Terry Jones’ Medieval Lives

How fitting that the BBC sought out Terry Jones to host and co-write this eight-part series dispelling the commonly held myths about the Middle Ages. Everybody knows he directed, co-wrote and co-starred in the Pythons’ first movie parodying King Arthur. What I didn’t know until now was his expertise on the pre-Renaissance UK. More on this later.

Each half-hour segment focuses on a standard profession/role of the era: Peasant, Damsel, Monk, Knight, Minstrel, Philosopher, Outlaw and King. Jones opens them all with the general story people tell as he acts in the role of the subject. Then he proceeds to demonstrate that many realities regarding the Medieval days are concoctions written from later eras, especially the Victorian period.

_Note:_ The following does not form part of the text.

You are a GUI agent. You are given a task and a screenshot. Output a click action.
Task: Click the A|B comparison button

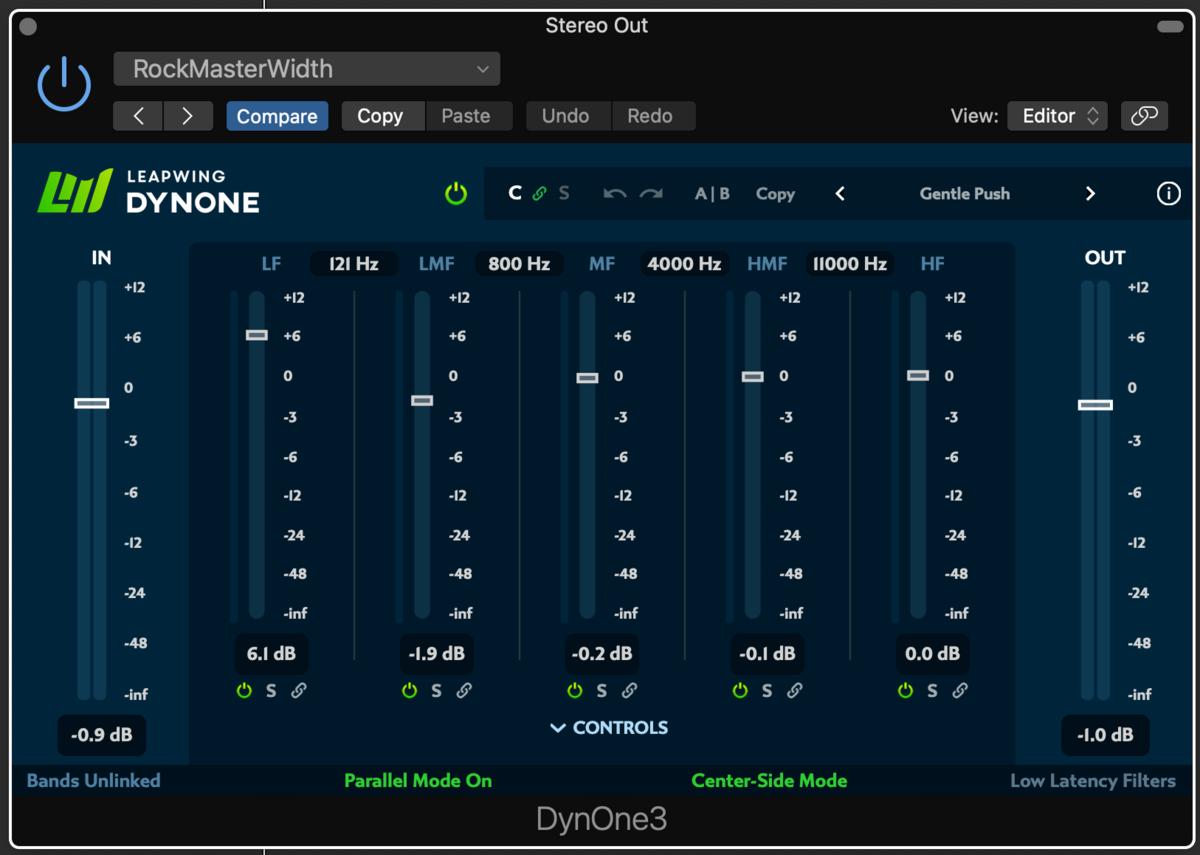(x=712, y=194)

Some things I already learned in college or through books: King Richard the Lionhearted was a disastrous ruler; monks and nuns were far from upstanding Christians; Richard III was the victim of Tudor revisionism; the Knight’s chivalric code was rather subjective; Philosopher was more of a blanket term for Scientist or Doctor; few thought the world was flat.

Thankfully, I gained a greater understanding than I anticipated when I added this to our Netflix queue: There was more gender equality then (something D&D got correct by accident); Peasants were more self-governing than I thought (Jones found a community which still uses Medieval legal practices on land usage); Why were Philosophers obsessed with gold (hint, it had nothing to do with wealth); People weren’t as prudish then, they were quite the opposite with their sexuality.

Jones has created an excellent, mandatory supplement for teachers covering the Medieval period. It simultaneously eradicates the romanticized version of the past Hollywood loves and counters the consensus that it was a dark time filled with ignorance, illiteracy and superstition.

While writing an earlier draft of this, I stumbled upon his larger body of literary work which I hope to read in the near future. A paperback companion to Medieval Lives, published three years after the show; something regarding the murder of Chaucer; and an alternate account about the barbarians who destroyed the Roman Empire.